“Iraq 1″ Il dovere della trasparenza (M.Sorgi)

29/09/2004


            mercoledì 29 settembre 2004

            IL DOVERE DELLA TRASPARENZA

            di Marcello Sorgi

            PRIMA ancora di conoscere dettagli molto importanti per una valutazione più approfondita, la liberazione delle due Simone, a una settimana esatta dal cupo annuncio di morte che era stato diffuso mercoledì scorso, dimostra soprattutto una cosa: un Paese unito, una catena di solidarietà, uno sforzo di volontà, insieme con la proverbiale testardaggine del sottosegretario Gianni Letta e il senso di responsabilità dell’opposizione, di cui ieri il premier Berlusconi ha voluto dar atto pubblicamente, possono fare un miracolo, anche in una terra disgraziata in cui nessuno ci crede più, come l’Iraq.

            Già soltanto le cifre diffuse ieri a caldo, a ridosso della conclusione del sequestro, tratteggiano una mobilitazione senza precedenti: sedici diverse trattative avviate con possibili rapitori, tutte mirate all’obiettivo umanitario del salvataggio delle vite innocenti; iniziative politiche con tutti i Paesi limitrofi dell’Iraq; collaborazione a tutto campo dei nostri servizi con quelli americani e arabi; immancabile azione silenziosa del Vaticano, e sottotraccia dei volontari delle organizzazioni non governative. Fino al colpo a sorpresa del commissario della Croce Rossa Maurizio Scelli che solo qualche giorno fa si era detto, sconsolatamente, «in panchina».
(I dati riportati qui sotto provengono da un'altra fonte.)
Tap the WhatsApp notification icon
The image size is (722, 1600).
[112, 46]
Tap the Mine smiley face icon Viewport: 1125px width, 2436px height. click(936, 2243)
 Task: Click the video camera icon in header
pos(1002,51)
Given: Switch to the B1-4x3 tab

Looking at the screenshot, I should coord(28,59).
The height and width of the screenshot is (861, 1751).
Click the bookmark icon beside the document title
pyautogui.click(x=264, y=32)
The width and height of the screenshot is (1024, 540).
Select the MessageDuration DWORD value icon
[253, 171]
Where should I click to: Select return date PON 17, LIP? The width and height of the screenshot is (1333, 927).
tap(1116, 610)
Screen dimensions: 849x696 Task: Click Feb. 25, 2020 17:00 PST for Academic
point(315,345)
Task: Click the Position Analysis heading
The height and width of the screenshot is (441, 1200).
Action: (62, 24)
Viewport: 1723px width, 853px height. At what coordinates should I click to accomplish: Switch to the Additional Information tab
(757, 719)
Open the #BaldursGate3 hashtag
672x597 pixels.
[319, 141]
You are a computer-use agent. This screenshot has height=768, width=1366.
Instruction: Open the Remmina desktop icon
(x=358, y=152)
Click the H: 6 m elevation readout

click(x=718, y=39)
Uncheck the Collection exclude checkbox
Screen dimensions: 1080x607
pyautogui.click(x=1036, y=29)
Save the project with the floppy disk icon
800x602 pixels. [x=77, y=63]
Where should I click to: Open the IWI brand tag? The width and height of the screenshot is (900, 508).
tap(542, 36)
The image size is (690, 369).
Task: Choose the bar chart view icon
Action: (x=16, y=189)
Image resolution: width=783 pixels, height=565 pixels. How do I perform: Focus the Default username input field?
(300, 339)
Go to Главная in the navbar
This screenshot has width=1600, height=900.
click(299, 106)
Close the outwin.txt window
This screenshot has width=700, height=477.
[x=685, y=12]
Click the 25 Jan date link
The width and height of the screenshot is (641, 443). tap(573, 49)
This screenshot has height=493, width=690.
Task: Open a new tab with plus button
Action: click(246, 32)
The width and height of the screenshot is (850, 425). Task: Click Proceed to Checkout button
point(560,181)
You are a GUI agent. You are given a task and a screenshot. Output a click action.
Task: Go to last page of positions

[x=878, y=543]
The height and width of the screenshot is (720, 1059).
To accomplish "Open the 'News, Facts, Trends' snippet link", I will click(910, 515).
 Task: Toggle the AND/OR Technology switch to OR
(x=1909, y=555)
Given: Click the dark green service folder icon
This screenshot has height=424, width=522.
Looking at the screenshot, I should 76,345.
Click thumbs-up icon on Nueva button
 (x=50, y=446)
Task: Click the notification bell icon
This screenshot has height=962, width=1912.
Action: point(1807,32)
            Ma al di là del legittimo e generalizzato senso di soddisfazione per l’incubo che s’è chiuso, è davvero indispensabile che l’insieme di questi tasselli, che hanno contribuito, quale più quale meno, all’esito felice della vicenda, trovi un ordine, un filo di conseguenza e una perfetta trasparenza. Se il sequestro di due pacifiste impegnate in un piano di aiuti per i bambini iracheni alle prese con un dopoguerra durissimo era apparso incredibile e perfino immotivato, la ragione della liberazione va chiarita. Per intendersi, non è possibile che i terroristi le abbiano prese, sbagliando, malgrado fossero «buone», le abbiano processate e condannate a morte, abbiano perfino preparato il patibolo mediatico del video con gli incappucciati, e poi d’improvviso le abbiano liberate, in nome di una giustizia che hanno sempre negato o della stessa «bontà» che avevano trascurato, o al limite in cambio di un riscatto che riporterebbe il sequestro in un ambito strettamente criminale e non politico.
            Insomma, quel che si deve capire è se la liberazione è stata un colpo fortunato o se invece è stata la conduzione politica della trattativa, aperta alla collaborazione con partner arabi moderati, come il re di Giordania, a produrre i suoi effetti. La novità che se ne ricaverebbe sarebbe rilevante. E urgente, per l’Italia, la necessità di condividerla sul piano internazionale con gli alleati che continuano a sopportare i rischi della situazione irachena.


            Allo stato dei fatti, va detto, una conclusione del genere sarebbe un salto in avanti. Purtroppo, l’attesa per la liberazione dei due giornalisti francesi che si prolunga; la condanna a morte pendente sull’ostaggio inglese e il ricordo degli ostaggi e dei militari italiani che in Iraq hanno perso la vita, consigliano una maggiore prudenza. E forse, al di là della felicità per il ritorno sorridente delle due Simone, un prevalere del senso di responsabilità, piuttosto che un via libera alle divisioni, di fronte a una guerra, che è anche sbagliata, ma continua e ci richiama ai nostri doveri.